Healthy versions of these things – yes -- but pizza, French fries, pie, cupcakes, brownies, cookies, and chips nonetheless.
I stepped on the scale yesterday to discover that I had gained four pounds over the holidays.
Yikes. Time to reign it in.
January’s challenge will be to make my meals lower in carbs.
Yes, there are good carbs and bad carbs. I already use whole grains and avoid refined sugar (I challenge you to find a speck of white flour or a single grain of refined sugar in any of the above-mentioned recipes). But having recently lost 40 pounds on a low-carb diet, I know that my body needs more protein and less carbs (of any type) in order to lose weight. It may be different for everyone, but low-carb is what works for me.
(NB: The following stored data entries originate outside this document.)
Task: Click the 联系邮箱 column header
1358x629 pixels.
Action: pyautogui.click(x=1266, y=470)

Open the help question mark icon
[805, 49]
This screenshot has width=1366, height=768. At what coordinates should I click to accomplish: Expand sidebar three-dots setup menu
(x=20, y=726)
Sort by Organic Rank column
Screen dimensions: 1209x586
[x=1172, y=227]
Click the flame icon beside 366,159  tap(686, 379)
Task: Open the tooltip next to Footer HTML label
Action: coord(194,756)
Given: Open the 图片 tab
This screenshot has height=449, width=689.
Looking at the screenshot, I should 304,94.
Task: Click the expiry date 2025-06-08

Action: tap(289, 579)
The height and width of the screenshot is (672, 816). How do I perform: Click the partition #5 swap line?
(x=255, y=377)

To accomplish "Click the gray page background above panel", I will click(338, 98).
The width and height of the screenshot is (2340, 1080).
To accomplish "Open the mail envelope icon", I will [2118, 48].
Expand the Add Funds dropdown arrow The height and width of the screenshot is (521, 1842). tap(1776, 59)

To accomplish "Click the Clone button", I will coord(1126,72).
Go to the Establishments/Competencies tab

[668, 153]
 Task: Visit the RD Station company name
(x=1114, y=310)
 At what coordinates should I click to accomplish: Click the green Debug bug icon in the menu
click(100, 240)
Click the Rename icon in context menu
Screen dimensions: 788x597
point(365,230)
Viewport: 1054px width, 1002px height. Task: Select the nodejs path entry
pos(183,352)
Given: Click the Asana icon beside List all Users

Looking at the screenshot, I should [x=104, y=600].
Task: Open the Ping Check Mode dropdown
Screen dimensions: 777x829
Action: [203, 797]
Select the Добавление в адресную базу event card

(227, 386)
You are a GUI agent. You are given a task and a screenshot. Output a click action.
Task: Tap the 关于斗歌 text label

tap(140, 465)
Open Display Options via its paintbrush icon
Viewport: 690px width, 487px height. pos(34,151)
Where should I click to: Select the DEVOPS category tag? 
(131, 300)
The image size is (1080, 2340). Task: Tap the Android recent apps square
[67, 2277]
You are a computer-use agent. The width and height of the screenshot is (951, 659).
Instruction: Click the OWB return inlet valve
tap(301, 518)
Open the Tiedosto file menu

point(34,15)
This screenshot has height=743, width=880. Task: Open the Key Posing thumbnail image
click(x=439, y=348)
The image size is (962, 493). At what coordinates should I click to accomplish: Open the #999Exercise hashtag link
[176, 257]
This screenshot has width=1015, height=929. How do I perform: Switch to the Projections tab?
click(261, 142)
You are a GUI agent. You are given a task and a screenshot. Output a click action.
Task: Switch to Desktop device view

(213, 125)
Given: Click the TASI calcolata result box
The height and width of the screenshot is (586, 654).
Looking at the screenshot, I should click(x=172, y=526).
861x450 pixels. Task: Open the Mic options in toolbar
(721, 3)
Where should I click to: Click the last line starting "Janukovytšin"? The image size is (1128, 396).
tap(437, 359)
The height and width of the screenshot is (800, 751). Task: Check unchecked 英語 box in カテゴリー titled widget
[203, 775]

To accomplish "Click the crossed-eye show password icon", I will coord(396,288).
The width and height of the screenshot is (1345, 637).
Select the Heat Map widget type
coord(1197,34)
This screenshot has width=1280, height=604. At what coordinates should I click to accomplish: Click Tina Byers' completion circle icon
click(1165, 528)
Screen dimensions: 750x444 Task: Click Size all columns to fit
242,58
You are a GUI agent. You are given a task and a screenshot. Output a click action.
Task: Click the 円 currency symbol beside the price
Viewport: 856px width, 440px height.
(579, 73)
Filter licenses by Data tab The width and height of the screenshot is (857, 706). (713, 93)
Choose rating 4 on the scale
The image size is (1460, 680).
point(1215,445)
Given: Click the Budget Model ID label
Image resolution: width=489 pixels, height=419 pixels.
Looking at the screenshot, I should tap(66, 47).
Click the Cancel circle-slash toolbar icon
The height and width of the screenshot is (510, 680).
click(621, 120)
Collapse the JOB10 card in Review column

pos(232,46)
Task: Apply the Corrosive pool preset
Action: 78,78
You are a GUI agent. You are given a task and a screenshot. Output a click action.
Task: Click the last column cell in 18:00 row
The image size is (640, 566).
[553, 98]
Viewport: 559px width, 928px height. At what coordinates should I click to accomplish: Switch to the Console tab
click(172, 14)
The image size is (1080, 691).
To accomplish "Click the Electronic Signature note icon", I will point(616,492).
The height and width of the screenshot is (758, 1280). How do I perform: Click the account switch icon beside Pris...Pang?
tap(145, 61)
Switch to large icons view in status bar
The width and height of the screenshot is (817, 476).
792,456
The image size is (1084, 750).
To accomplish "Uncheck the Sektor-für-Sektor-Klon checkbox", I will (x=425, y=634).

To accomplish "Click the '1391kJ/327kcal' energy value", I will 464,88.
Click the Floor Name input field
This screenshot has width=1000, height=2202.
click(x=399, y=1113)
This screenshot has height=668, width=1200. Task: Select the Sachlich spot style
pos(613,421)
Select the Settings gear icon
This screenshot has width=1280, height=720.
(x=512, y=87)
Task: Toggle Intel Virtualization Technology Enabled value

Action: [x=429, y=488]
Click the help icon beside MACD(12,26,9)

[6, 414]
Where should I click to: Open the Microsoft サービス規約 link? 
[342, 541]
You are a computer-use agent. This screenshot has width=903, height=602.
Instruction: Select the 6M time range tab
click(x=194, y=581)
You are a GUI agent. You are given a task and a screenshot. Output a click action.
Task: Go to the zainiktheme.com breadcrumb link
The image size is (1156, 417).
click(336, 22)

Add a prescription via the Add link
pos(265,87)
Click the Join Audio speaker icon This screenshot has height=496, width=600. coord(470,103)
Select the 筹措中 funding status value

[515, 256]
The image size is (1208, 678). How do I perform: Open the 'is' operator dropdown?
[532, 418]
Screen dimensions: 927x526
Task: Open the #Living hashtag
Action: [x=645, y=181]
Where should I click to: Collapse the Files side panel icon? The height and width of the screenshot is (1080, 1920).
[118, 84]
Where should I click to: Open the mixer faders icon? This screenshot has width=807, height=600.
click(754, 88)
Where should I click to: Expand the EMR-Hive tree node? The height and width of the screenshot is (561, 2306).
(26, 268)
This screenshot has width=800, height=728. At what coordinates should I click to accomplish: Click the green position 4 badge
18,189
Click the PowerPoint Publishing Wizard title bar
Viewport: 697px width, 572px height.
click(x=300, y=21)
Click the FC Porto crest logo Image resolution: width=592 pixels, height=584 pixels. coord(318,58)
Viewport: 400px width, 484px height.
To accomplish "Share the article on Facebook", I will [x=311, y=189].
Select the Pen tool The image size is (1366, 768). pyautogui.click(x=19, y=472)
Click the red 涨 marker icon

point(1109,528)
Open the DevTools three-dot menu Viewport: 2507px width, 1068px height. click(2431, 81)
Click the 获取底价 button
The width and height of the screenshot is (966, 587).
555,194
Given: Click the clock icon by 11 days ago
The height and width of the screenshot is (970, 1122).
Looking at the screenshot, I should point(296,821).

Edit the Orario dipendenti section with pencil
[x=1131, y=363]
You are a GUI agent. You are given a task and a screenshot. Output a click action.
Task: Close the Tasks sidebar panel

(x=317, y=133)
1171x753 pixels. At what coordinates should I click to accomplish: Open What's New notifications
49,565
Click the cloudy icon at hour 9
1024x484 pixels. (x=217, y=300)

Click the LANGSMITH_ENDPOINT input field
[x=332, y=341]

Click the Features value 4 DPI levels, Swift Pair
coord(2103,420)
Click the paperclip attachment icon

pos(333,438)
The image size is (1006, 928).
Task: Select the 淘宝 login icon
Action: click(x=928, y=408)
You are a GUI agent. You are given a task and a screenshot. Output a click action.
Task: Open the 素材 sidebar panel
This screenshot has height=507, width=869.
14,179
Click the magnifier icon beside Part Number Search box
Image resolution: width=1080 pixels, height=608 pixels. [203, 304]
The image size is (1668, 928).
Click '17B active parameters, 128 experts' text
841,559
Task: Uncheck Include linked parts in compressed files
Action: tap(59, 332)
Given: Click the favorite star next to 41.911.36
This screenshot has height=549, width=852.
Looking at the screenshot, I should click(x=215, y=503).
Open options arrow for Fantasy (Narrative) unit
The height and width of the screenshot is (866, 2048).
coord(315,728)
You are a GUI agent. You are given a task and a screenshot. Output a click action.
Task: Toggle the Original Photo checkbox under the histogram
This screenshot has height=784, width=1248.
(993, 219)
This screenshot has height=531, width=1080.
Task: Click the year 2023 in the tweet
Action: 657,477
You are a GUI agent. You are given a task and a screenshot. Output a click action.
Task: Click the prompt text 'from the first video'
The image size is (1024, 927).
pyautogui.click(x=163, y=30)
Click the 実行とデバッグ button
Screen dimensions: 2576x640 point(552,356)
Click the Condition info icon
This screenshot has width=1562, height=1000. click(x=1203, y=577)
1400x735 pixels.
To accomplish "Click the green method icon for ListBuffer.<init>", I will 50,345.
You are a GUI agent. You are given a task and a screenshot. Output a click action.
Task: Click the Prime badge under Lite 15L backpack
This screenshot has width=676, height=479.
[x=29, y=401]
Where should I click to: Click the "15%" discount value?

When I say low-carb, I’m also talking about relatively low-fat. I don’t eat bacon as part of a low-carb diet. My low-carb diet involves two servings of whole-grains or complex carbs (for example, a slice of Ezekiel bread and half of a large baked potato) per day, and one serving of fruit per day. I also allow myself up to two servings of beans/nuts/legumes, which supply protein along with some carbs. The rest of my diet consists of pretty much unlimited quantities of vegetables, lean proteins (egg whites, chicken, fish, beef, pork, etc.), and low-fat or non-fat dairy (milk, yogurt, cottage cheese, etc.). I consider this a healthy and balanced way to eat, rather than an extreme or faddish low-carb diet.
In addition to my low-carb challenge, I’ve also re-committed to my exercise regimen. I am doing the P90X program again (I am already a P90X graduate, having completed the program once already) and have committed with friends to run the Saint Patrick’s Day 8K race in Washington DC on March 11th.
Vegetables and exercise – I’m planning to lose weight the old fashioned way!